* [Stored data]
┄┄┄┄┄┄
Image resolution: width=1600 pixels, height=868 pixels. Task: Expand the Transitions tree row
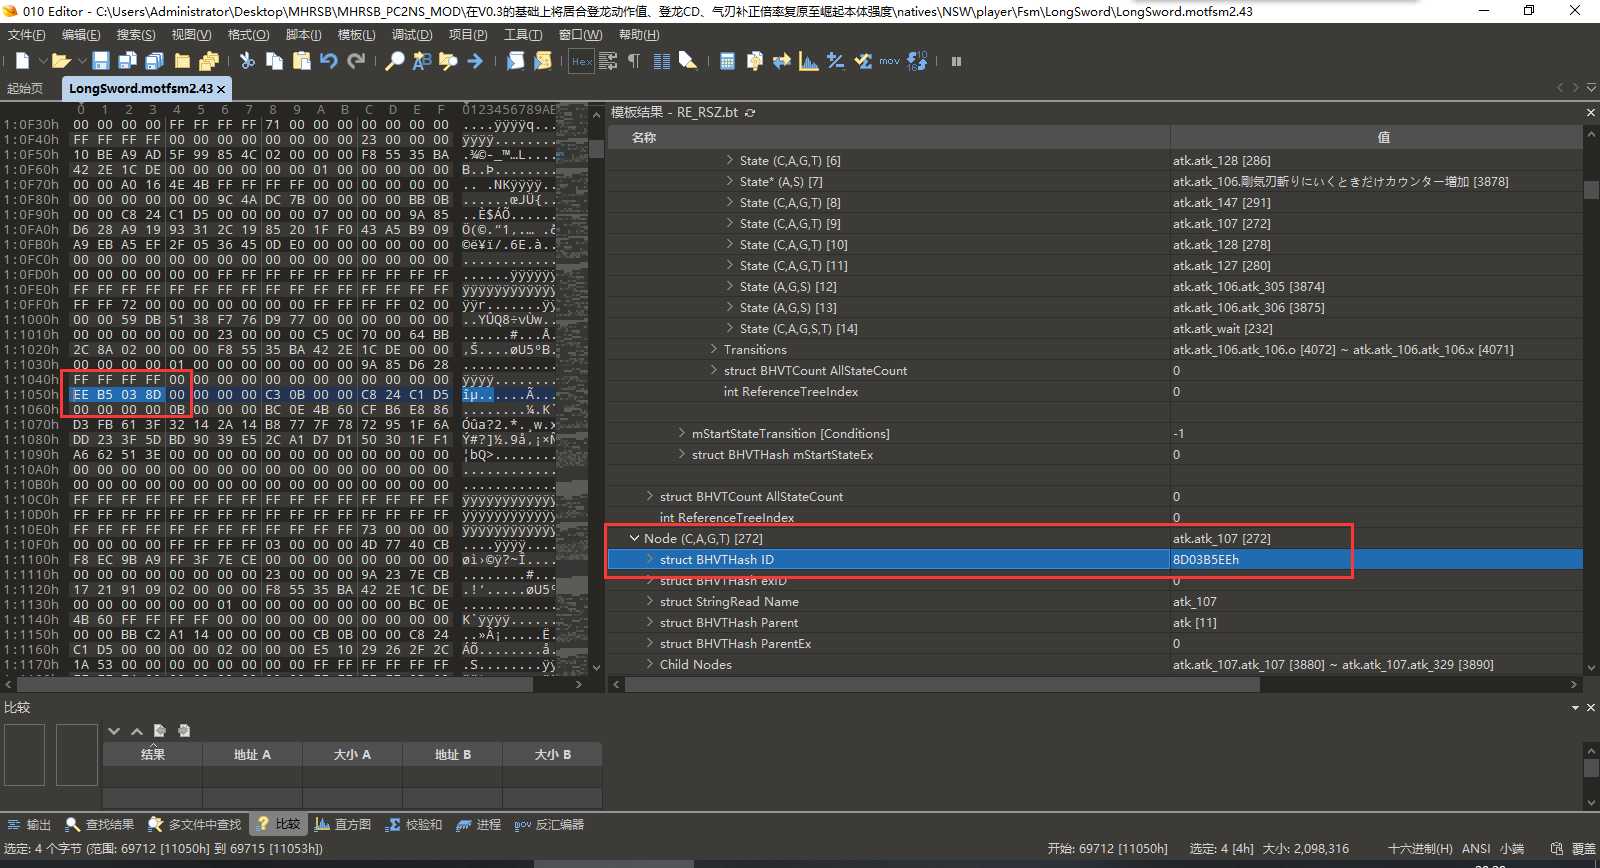coord(714,350)
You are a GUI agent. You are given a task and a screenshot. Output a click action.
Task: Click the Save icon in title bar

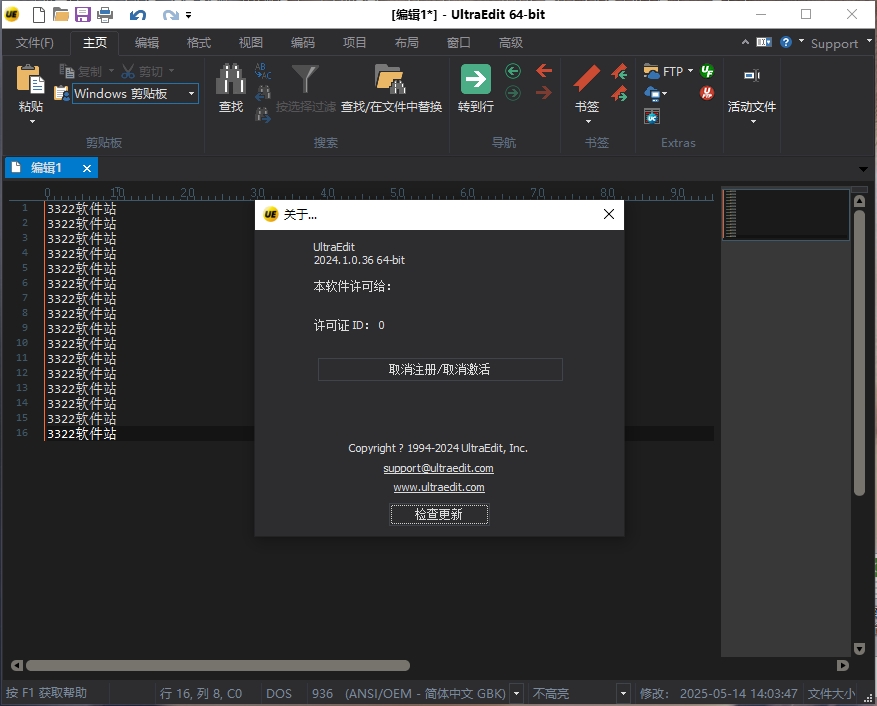83,15
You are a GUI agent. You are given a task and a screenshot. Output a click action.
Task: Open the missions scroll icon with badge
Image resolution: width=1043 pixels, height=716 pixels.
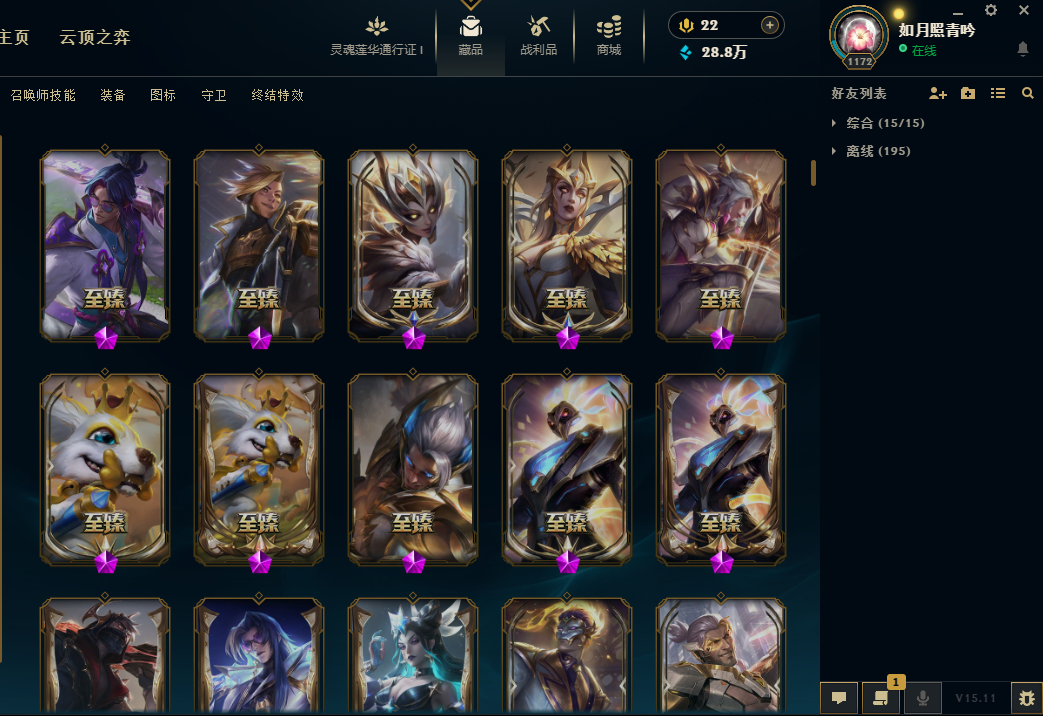point(881,698)
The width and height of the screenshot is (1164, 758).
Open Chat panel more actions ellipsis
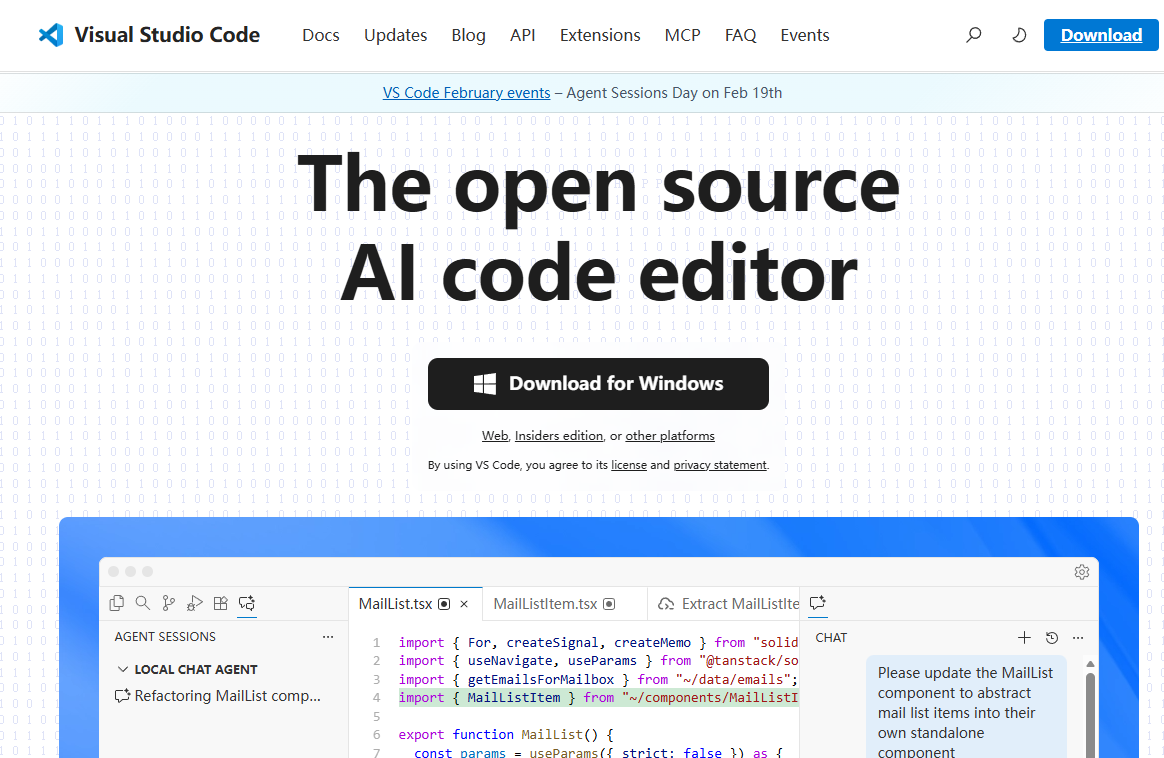1078,637
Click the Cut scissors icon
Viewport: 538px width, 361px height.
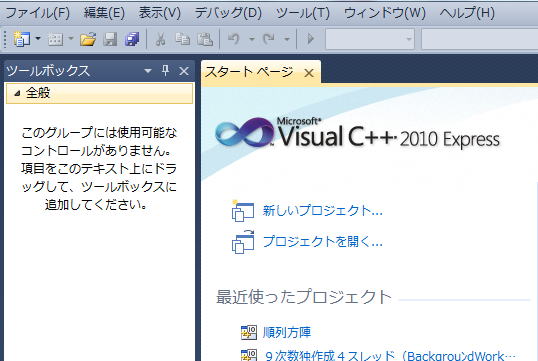pos(161,39)
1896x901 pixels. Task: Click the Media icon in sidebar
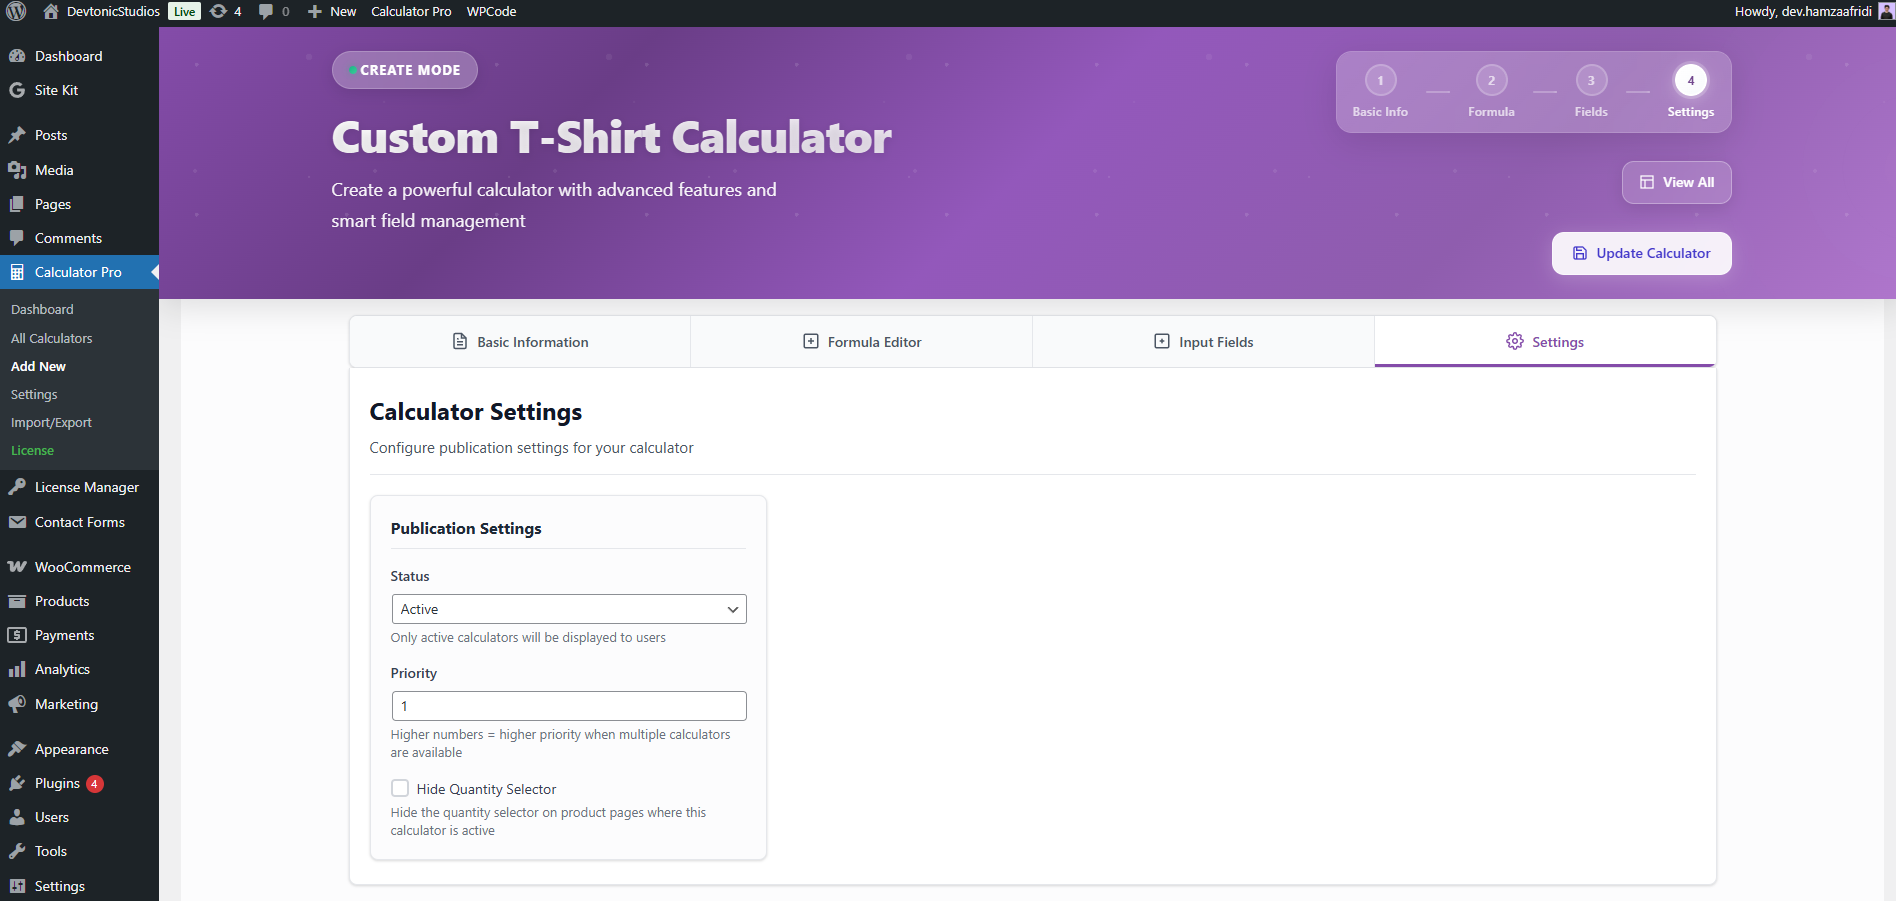click(17, 170)
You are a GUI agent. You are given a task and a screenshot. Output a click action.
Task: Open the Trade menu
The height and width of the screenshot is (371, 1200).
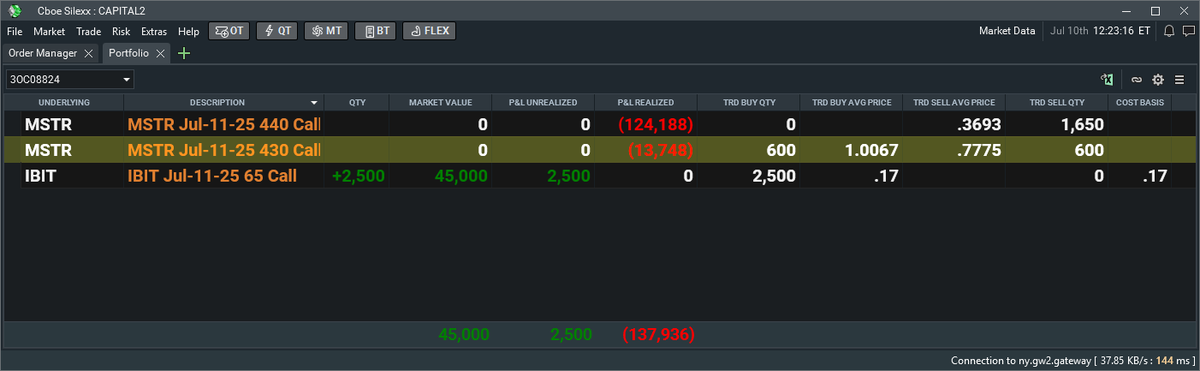pyautogui.click(x=89, y=31)
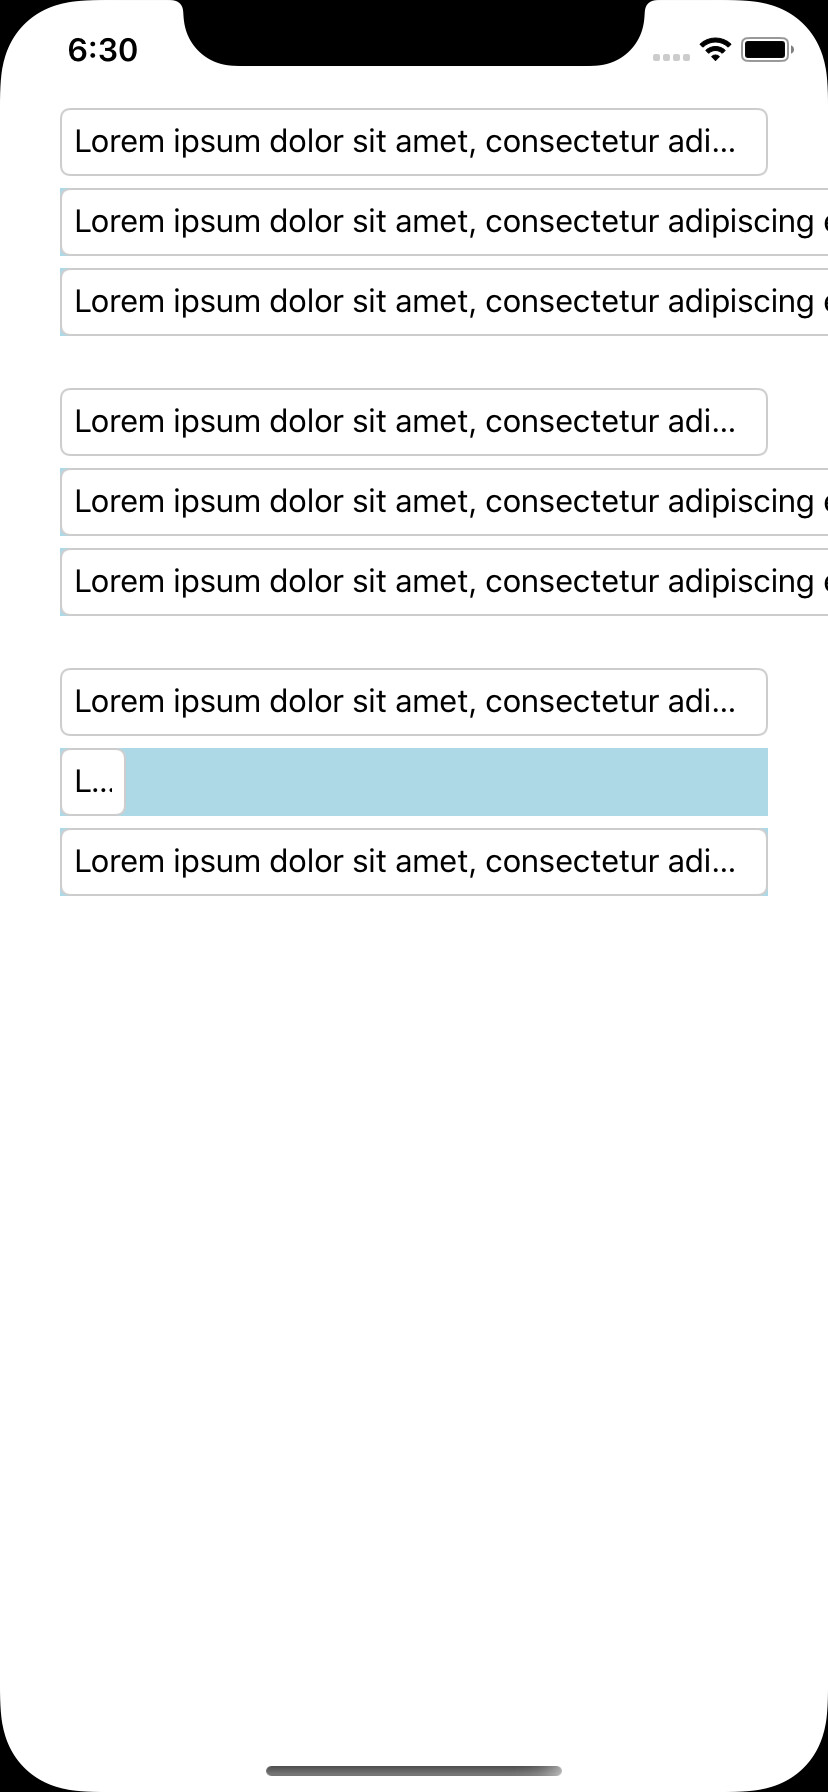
┄┄┄┄┄┄
* [YOUR OBJECTIVE] Set down exactly and only the lines from the start of the entries above through the line containing "Click the Cut scissors icon", both ends included, omitting the pictures.

* [WRITTEN RESPONSE]
Image resolution: width=1600 pixels, height=868 pixels. Task: Expand the Transitions tree row
coord(714,350)
You are a GUI agent. You are given a task and a screenshot. Output a click action.
Task: Click the Save icon in title bar

83,15
You are a GUI agent. You are given a task and a screenshot. Output a click action.
Task: Open the missions scroll icon with badge
Image resolution: width=1043 pixels, height=716 pixels.
point(881,698)
The width and height of the screenshot is (1164, 758).
Open Chat panel more actions ellipsis
1078,637
Click the Cut scissors icon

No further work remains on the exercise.